After my heart was crushed, can I ever love again?
Once upon a time there was a lovely lady who lived in a dark room. Once, years and years ago, she had fallen from a carriage driven at great speed by somebody she loved and for ever after that lost the use of her legs.
So she stayed in her lonely room, gazing fixedly at the locked door in front of her, never needing any sustenance except the pain in her heart.
It kept her going, you see, like a hamster captive in a wheel.
One day she felt a draught at her neck and thought her room seemed lighter. She also heard strange sounds. Slowly and painfully she turned her head (she wasn’t used to moving) and saw to her amazement that there had always been a sash window in the wall behind.
It was open — just a small way. She could hear birdsong and smell sweet perfume, like roses, or lilies. And just then a bee buzzed its way under the sash and walked along the sill, its delicate wings glittering in the light.

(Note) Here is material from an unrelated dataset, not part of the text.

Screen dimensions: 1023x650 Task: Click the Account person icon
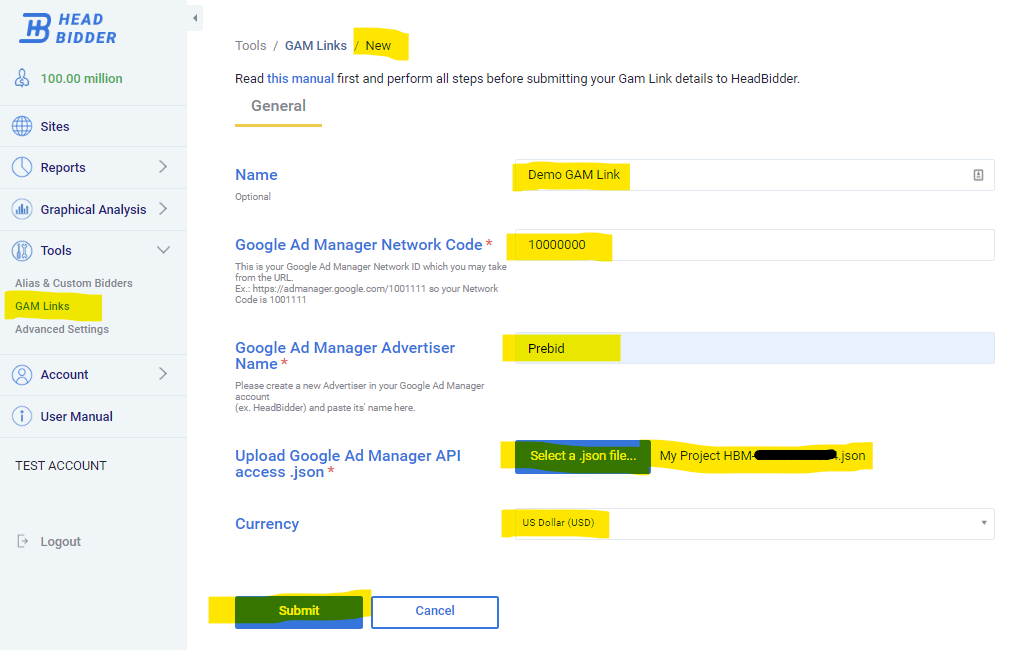(x=22, y=375)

But our lady was terrified. The bee might sting her! And she had once read you could catch horrible diseases from birds.
And she knew that if you scratched yourself on a rose thorn and it went septic, you could die.
She tried not to inhale the scented air that flowed into the room because you could get asthma and hay fever all at once from flowers and grass.
Oh, there was so much danger in that garden outside.
not to mention ugly things like toads and beetles and grass snakes that might be lurking in the undergrowth.
no, she thought, I will not look. I will not smell.
I will not listen to birds and bees. I will not feel grass beneath my feet or taste freedom from this room. It’s just not safe.
And so she turned back sadly and went on staring at the locked door ahead of her.
So consumed by fear and anger and sadness that one day there was nothing left of her but a fragile husk, left behind on a chair.
nO! I refuse that scenario. I will rewrite it and have my lady jump up in excitement, realise with delight
her legs work perfectly, run to the window, throw up the sash, fling herself over the windowsill — and break free.
All the world is waiting for her, if she will just accept this chance.
And my scenario will be made into a beautiful film with such a happy ending, where the heroine takes baby steps towards a new love, in a new life, in a new world, full of the joys of spring.
Now is the time to blossom. Right now when the daffodils are blessing us, even if in places they poke their brave, golden heads though snow.
Now, when the birds are all building nests and Mr and Mrs Duck on our river look like getting busy — even if otter and fox will threaten their ducklings. Now when it is Easter — a time of renewal and light after darkness.
Get to know your man, Mimi Open your heart and take a chance.